Equity markets, last week, continued to trade in a tight range. The indexes that performed the best over the past five days were those who have seen intensified speculation of additional monetary stimulation. The FTSE 100 rose just under 1%, boosted by another fall in inflation, increasing hopes the Bank of England will be in no rush to raise interest rates. The Euorfirst 300 rallied nearly 2% on the week, ahead of Monday’s eurozone inflation data and Thursday’s monthly ECB rate announcement followed by the press conference. The Nikkei 225 index had a good week up over 3%, as speculation grew that the Bank of Japan could introduce new policies to stimulate the economy, after a lacklustre start to 2014.
In contrast, as the Federal Reserve continues to wind down its bond purchase program, and Fed Chair Janet Yellen, in the previous weeks press conference, gave investors some idea when she expects the first interest rate rise. The S&P 500 fell 0.5% on the week.
We wrote during the week how inflation data around the world remains below most central banks target levels. This will allow interest rates to remain lower for longer, and in some economies, Japan being the most obvious example, additional stimulation could be introduced. In turn this could lead to emerging markets starting to attract investment capital again. Some signs this week came as the MSCI emerging market index rose over 2%, breaking what technical analysts describe as a 6-month downtrend. Further evidence of an improvement in sentiment came as Russian equities rose on the week, the ruble rallied and Russian 10-year bond yields fell modestly.

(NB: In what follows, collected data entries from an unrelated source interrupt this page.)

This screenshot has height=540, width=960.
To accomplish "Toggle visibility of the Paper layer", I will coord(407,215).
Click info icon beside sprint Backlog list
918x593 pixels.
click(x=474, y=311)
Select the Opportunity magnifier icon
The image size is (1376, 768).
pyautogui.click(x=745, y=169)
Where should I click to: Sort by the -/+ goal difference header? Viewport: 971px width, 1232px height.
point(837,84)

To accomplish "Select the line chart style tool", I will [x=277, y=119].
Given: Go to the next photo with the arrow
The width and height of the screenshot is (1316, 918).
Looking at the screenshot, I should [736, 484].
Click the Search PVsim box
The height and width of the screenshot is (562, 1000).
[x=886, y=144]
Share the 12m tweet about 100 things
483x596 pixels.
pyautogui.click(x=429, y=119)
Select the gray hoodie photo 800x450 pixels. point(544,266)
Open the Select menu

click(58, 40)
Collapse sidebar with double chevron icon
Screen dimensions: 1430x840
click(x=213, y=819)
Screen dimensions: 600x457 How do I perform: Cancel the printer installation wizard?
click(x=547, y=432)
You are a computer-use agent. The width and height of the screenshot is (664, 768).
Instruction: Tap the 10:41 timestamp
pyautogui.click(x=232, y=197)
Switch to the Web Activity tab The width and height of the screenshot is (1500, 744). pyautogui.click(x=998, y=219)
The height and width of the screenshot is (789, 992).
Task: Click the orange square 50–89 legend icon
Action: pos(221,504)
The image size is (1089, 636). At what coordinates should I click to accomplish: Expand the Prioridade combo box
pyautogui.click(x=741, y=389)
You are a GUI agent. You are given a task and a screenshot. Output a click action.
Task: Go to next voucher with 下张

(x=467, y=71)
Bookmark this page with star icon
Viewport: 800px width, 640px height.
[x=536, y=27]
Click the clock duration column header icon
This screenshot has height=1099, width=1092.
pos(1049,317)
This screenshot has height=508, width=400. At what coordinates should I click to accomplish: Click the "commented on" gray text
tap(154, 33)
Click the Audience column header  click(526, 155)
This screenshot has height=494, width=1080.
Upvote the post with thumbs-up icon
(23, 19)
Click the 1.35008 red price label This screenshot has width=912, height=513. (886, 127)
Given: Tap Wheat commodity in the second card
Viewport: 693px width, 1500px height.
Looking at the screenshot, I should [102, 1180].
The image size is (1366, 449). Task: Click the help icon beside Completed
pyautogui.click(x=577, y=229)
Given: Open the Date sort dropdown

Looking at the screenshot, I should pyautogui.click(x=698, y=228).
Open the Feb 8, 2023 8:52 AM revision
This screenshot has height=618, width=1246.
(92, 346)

The coming week will be dominated by two regions, the eurozone and Japan, as we will get further clues as to the state of their economies and the likelihood of further monetary policy initiatives. As we discussed the focus for the eurozone will be Thursday’s ECB meeting. Ahead of that meeting we get inflation data tomorrow, and manufacturing data on Tuesday. In Japan we get the release of the Takan survey; the quarterly economic release is one of the most important surveys of Japan. It provides a measure of general business economic and trade activity. A downbeat report will once again raise expectations the Bank of Japan will introduce further monetary stimulus.
Last week’s AAII investor survey continues to show investor expectations for equities to remain in a tight trading range in the coming months. Bullish sentiment once again fell, which is often an encouraging sign for investors. Our personal view, assuming we get no unexpected rise in tensions in the Ukraine, or unexpected moves by central banks is for equities to continue to mark time until the start of the earnings season is kicked off by Alcoa a week on Tuesday.
As we have pointed out before, equities have rerated a lot in the past year and for the impetus to be maintained, corporate earnings will need to start to show forward momentum.